Gate question: is it live, discoverable, and measured?

  • Deployed to production behind TLS; HTTP redirects to HTTPS.Mandatory
  • Unique title and meta description per page; exactly one h1; lang and viewport set.Mandatory
  • Self-referencing canonical URLs; sitemap.xml lists only 200-status canonical URLs.Mandatory
  • robots.txt allows the right crawlers and ships no stray Disallow: / left over from staging.Mandatory
  • Analytics confirmed collecting — a real click shows up in the dashboard.Mandatory
  • Core Web Vitals inside budget on the key pages (LCP ≤ 2.5s, INP ≤ 200ms, CLS ≤ 0.1).Expected
  • Open Graph and Twitter card tags with a 1200×630 image; link preview checked.Expected
  • JSON-LD structured data on the pages meant to be found or cited.Expected
  • 404 and 500 pages designed, not defaults.Expected

Stage 6 — Sales-ready

Gate question: can someone who did not build it sell, demo, and support it?

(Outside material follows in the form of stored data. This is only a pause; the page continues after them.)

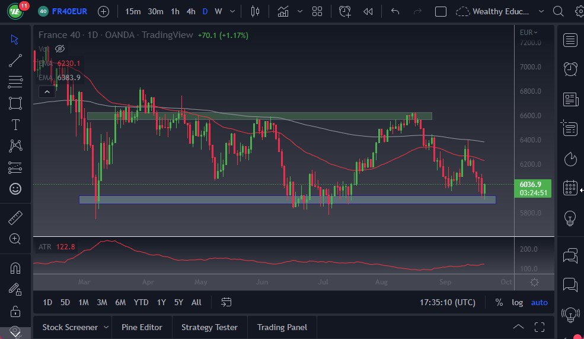Select the Text tool in left toolbar
Viewport: 584px width, 339px height.
coord(15,125)
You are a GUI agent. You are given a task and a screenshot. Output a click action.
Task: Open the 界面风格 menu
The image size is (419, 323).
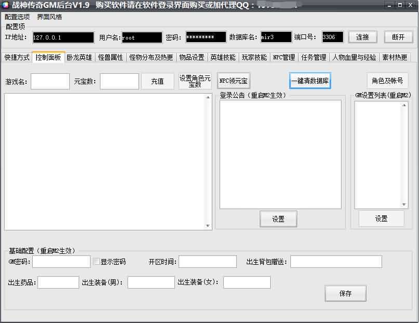pyautogui.click(x=49, y=17)
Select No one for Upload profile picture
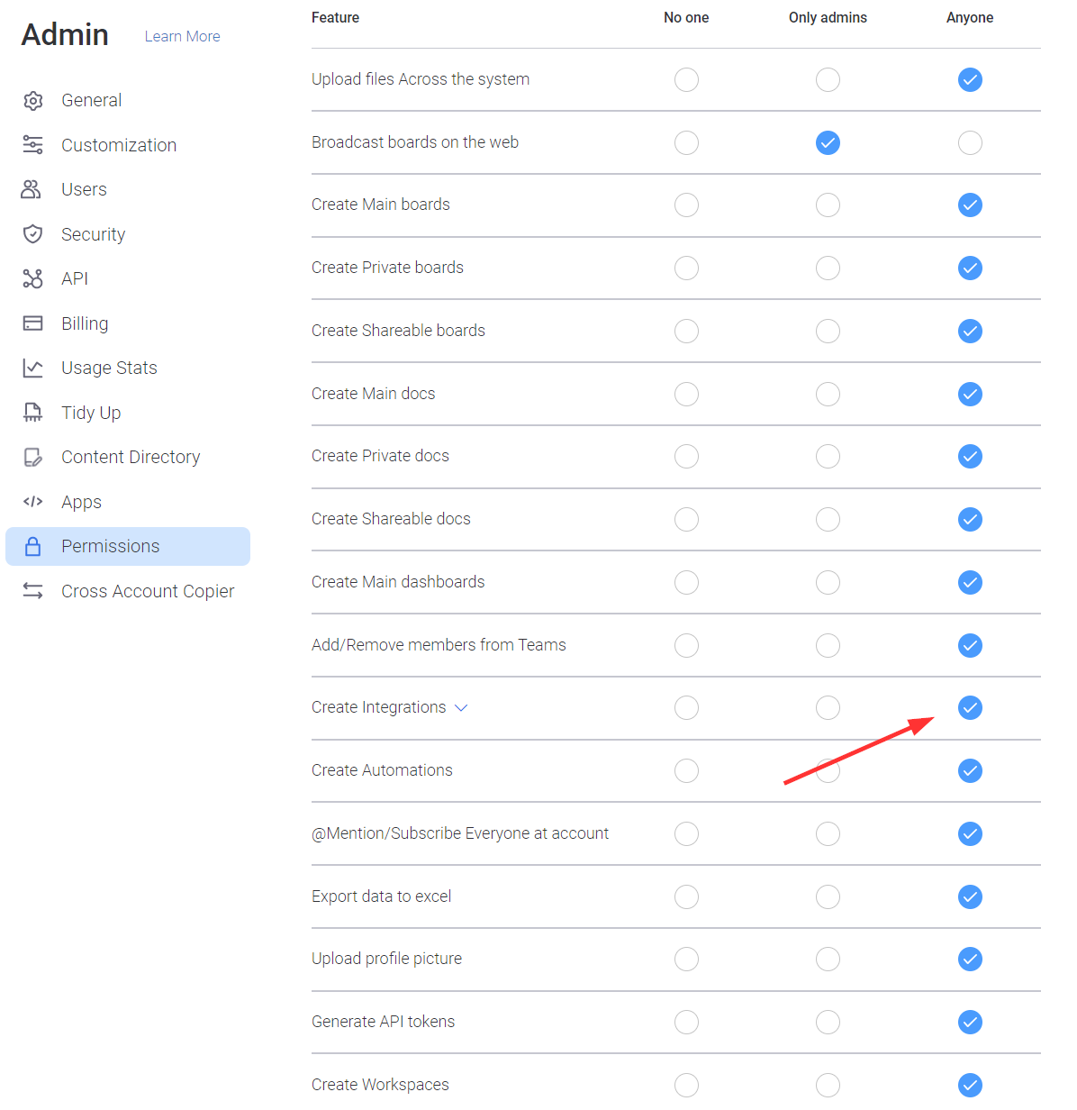The width and height of the screenshot is (1077, 1110). tap(686, 960)
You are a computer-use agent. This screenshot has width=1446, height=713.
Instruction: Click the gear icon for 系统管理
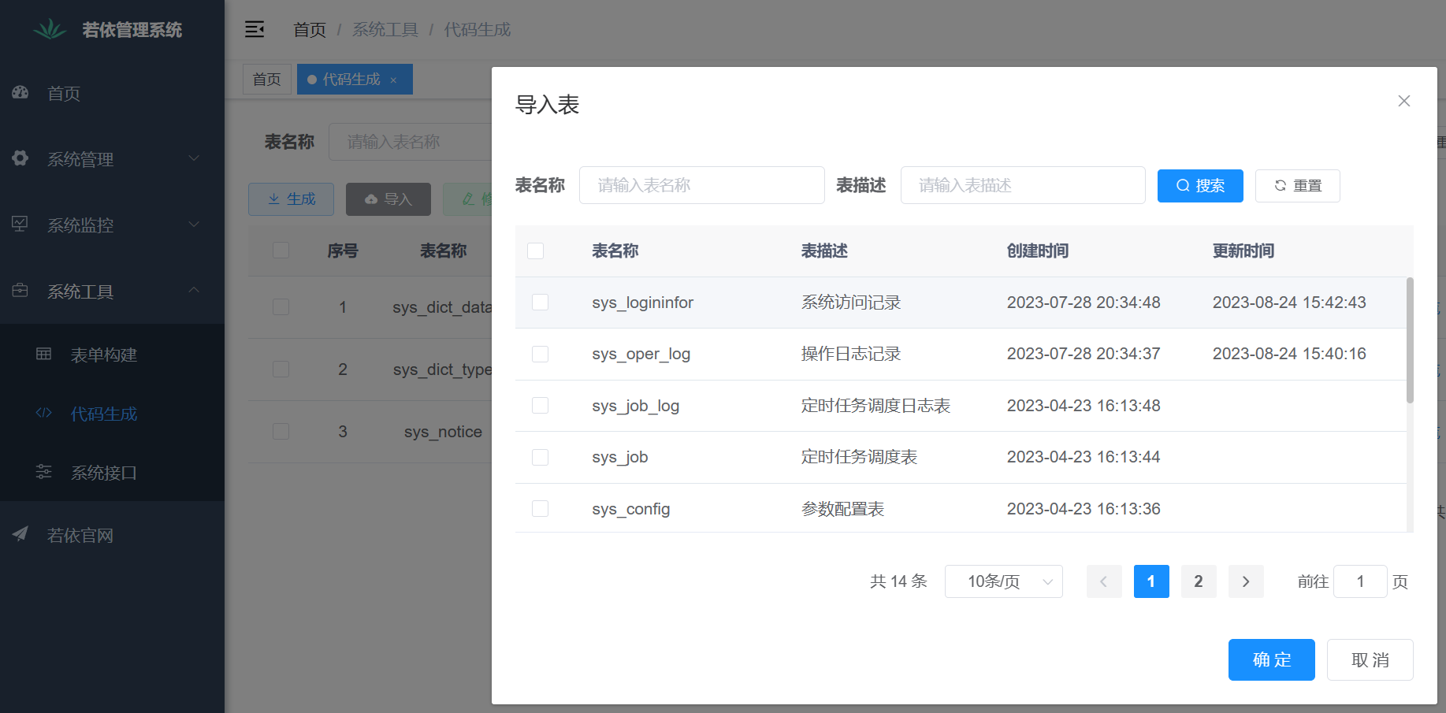(x=20, y=158)
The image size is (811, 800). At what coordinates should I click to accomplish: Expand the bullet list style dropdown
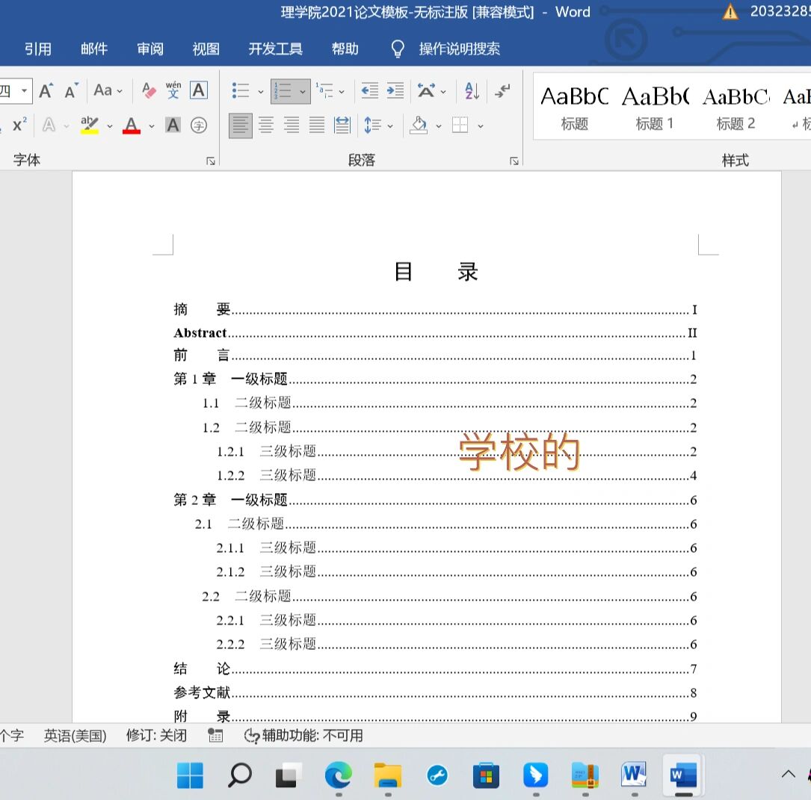[260, 92]
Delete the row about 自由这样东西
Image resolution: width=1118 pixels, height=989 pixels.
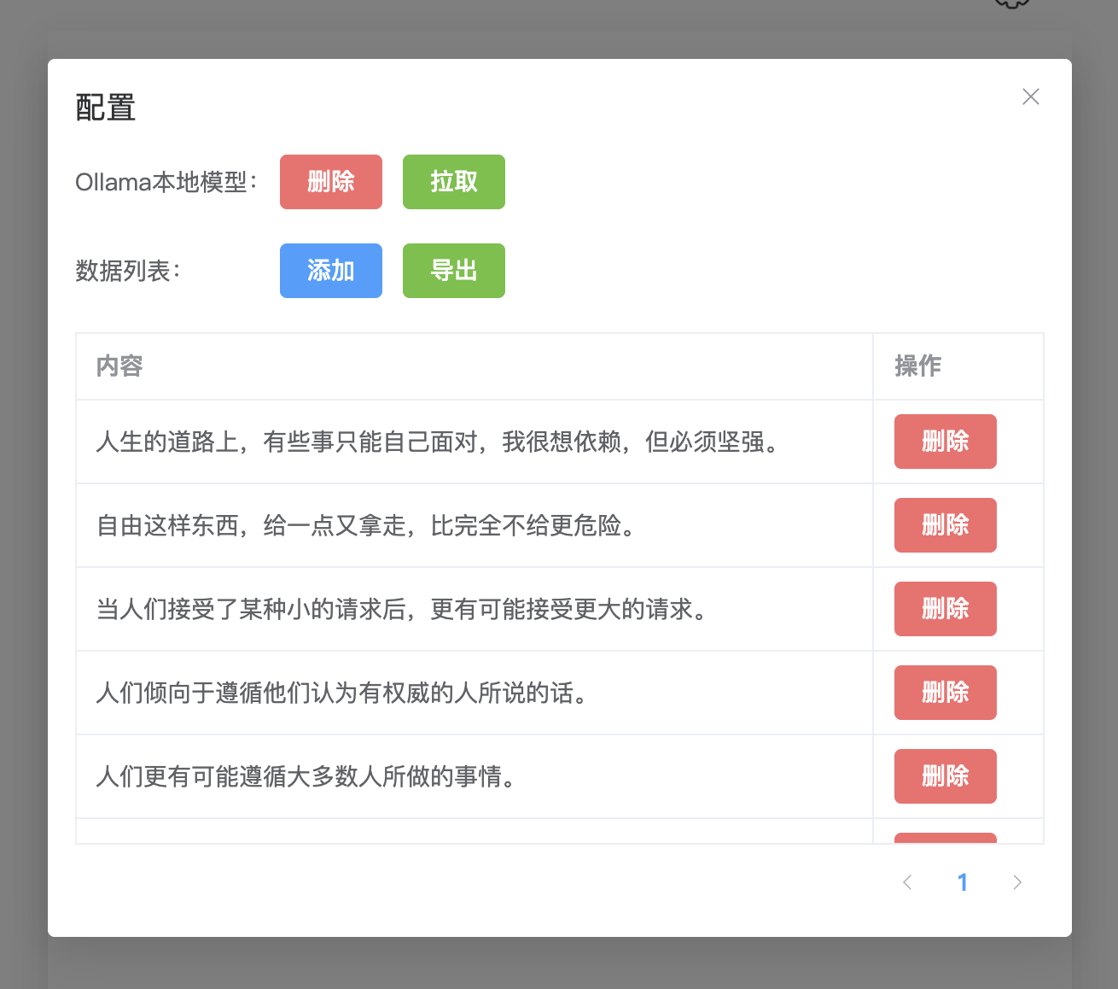point(945,525)
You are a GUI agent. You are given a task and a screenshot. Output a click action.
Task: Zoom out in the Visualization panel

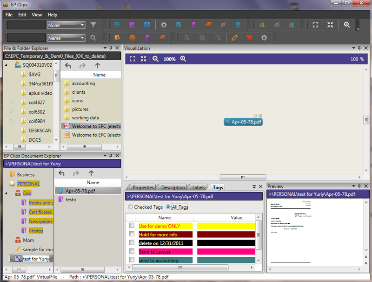156,59
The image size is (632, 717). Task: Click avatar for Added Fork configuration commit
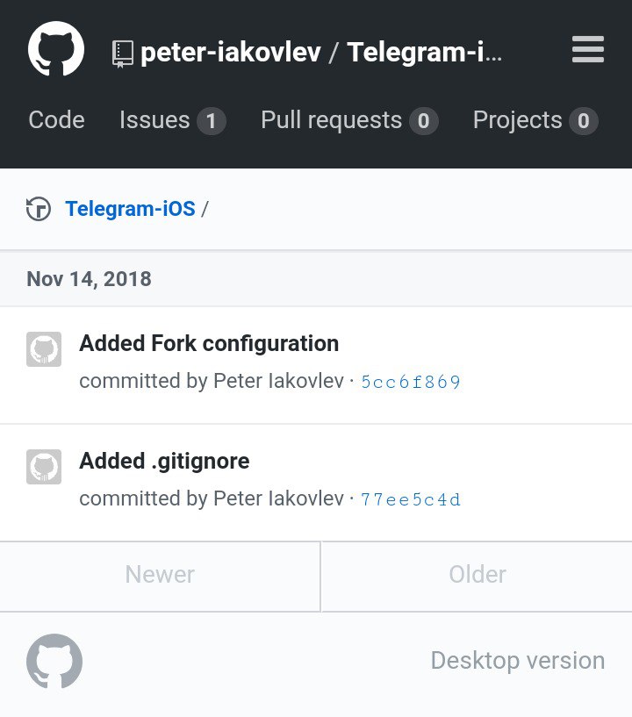coord(44,349)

  • A demo path that works from a cold start, with seed data, in under five minutes.Mandatory
  • Pricing, terms, and what's-included documented and current.Mandatory
  • Support channel defined with an owner and a first-response commitment.Mandatory
  • One-page product overview and an FAQ that answers the real objections.Expected
  • Onboarding path a new user can complete without a human.Expected
  • Status/incident communication plan for when something breaks.Expected

Stage 7 — Pipeline

Gate question: is demand being generated and measured, not hoped for?

  • Lead capture wired end-to-end and confirmed delivering (test submission received).Mandatory
  • Every inbound source tagged so you know what actually converts.Mandatory
  • Follow-up sequence defined with an owner; no lead sits untouched.Expected
  • Conversion funnel instrumented from first touch to qualified opportunity.Expected
  • A repeatable outbound or content motion running, not a one-off blast.Expected

Stage 8 — Deal closed

Gate question: did it produce the outcome the idea promised, and did we learn?

  • First paying customer (or the defined success outcome) achieved and recorded.Mandatory
  • The Stage-1 success metric measured against reality — hit, missed, or moved.Mandatory
  • Post-launch review: what the gates caught, what they missed, what to change.Expected
  • Wins and objections fed back into the product and the sales narrative.Expected
  • The checklist itself updated with anything this launch taught you.Expected

How to use this well

  1. 01Do not skip stages to feel faster. Skipped gates do not disappear; they reappear as an incident at the worst possible time.
  2. 02When you check an item, name the artifact — 'Closed, see the restore log / the curl output / the dashboard.' A check with no artifact is a hope.
  3. 03Let the gate pull quality upstream. When the team knows 'backups work' closes on a restore, they design backups to be restorable from day one. That upstream pull is the entire point of having a gate.
Scheduled is not tested. A backup you have never restored is a hypothesis, and production is a bad place to find out it was wrong.